È
difficile calcolare con precisione a quanti miliardi ammonta, in tutto il mondo, la distruzione di ricchezza finanziaria provocata dalla caduta delle quotazioni di Borsa nei tredici giorni di attività dei mercati dall’inizio dell’anno fino a ieri, ma si tratta sicuramente di molte migliaia. Quali sono i motivi di questo crollo, largamente imprevisto?
All’inizio si è cercato di dar la colpa al rallentamento della crescita economica cinese, un alibi che non ha tenuto a lungo, vista l’esiguità di tale rallentamento. Poi la si è attribuita al crollo del prezzo del petrolio, una causa certamente importante, ma probabilmente non la principale, dei movimenti affannosi, bruschi e incontrollati di questi giorni.
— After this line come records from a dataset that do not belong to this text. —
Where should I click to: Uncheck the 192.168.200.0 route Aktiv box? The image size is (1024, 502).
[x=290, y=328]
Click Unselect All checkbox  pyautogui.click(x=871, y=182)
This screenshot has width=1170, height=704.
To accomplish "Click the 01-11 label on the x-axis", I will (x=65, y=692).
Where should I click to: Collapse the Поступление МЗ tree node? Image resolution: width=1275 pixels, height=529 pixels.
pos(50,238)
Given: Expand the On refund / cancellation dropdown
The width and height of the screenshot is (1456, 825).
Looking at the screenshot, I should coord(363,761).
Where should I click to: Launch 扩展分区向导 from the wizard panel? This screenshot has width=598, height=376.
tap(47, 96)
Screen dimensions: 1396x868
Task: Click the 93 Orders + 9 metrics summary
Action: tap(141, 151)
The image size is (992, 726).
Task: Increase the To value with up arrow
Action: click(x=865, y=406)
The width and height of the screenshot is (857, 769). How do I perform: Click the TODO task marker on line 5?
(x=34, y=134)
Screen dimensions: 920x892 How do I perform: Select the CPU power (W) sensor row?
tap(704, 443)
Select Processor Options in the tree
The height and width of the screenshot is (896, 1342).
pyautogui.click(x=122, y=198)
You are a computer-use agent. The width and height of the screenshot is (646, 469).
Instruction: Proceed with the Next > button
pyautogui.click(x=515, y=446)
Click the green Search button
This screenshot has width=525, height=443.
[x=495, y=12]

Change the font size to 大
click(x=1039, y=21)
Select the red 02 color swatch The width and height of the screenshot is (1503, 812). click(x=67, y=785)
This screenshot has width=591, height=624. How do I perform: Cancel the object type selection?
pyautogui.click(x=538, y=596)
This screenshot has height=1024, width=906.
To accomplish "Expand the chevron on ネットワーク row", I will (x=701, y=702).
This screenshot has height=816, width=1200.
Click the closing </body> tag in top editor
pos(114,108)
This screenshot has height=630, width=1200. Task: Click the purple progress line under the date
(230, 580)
La vera ragione sta «dentro» ai mercati borsistici, al loro modo di funzionare, alla loro crescente dissonanza dal sistema economico-sociale che li ha espressi. Il loro meccanismo permette miliardi di operazioni automatiche di compravendita al giorno, che scattano, grazie a un ordine dato da un computer, appositamente programmato, quando le quotazioni raggiungono un determinato prezzo. Tutto ciò va bene quando i mercati hanno di fronte un mondo relativamente stabile, una crescita economica razionalmente ipotizzabile e non invece quando situazioni impreviste (ivi compresi gli arrivi dei migranti, l’importanza assunta dal terrorismo islamico, le prospettive, improvvisamente incerte, della crescita economica mondiale) vengono a turbare i calcoli finanziari quando specifici dati negativi si sommano a generiche paure, quando l’orizzonte di chi governa le economie più importanti non riesce ad andare oltre l’emergenza.
Dopo questi crolli, come sgombrare le macerie? E soprattutto come impedire che la malattia della finanza globale infetti l’economia reale del pianeta come è successo nel 2008? La risposta immediata non sta nei mercati ma nelle autorità di vigilanza al di fuori dei mercati e gli strumenti da utilizzare sono i vari meccanismi limitativi delle transazioni di mercato, a cominciare dal divieto di vendita allo scoperto, già introdotto per qualche titolo e che forse dovrebbe essere esteso, finché dura la turbolenza, a varie categorie di transazioni finanziarie.
Occorre poi accertare l’entità dei danni occulti, ossia dei «buchi» che le perdite di questi giorni apriranno nei bilanci delle istituzioni finanziarie che detengono i titoli maggiormente penalizzati dalla caduta. In tutto il mondo si dovrebbe essere pronti non solo a turarli, come si fece nel 2008-9, ma anche a impedire – come allora non si ebbe il coraggio di fare – che queste situazioni si riproducano. È necessario porre qualche limite all’assoluta libertà delle transazioni finanziarie mondiali in favore di un sistema che non ripudi il mercato ma lo armonizzi, indirizzando le sue energie alla soluzione dei problemi dalle diseguaglianze, delle decrescenti opportunità dei cittadini medi di trovare occasioni adeguate di lavoro, di uno sviluppo potenzialmente disumanizzante.
L’Europa, in particolare, che ha dato negli ultimi mesi prove clamorose di incertezza e di miopia politica, deve assumersi il compito di tornare alle grandi visioni. E l’Italia, dove ieri si sono verificare le perdite più gravi, deve fare di tutto perché una finanza in tempesta non uccida un’economia che sta faticosamente uscendo dalla crisi.
Per una coincidenza non banale, mentre ieri la caduta raggiungeva il suo massimo, Papa Francesco inviava un duro messaggio al Forum Economico Mondiale di Davos – una sorta di vertice economico informale dell’economia dei Paesi ricchi – perché i poveri non vengano dimenticati e lo sviluppo venga umanizzato. In definitiva, il dilemma sta proprio qui, nel decidere se i mercati finanziari debbano essere un fine o un mezzo; sulla base della premessa che devono servire anziché essere serviti è sicuramente possibile trovare rimedi efficaci.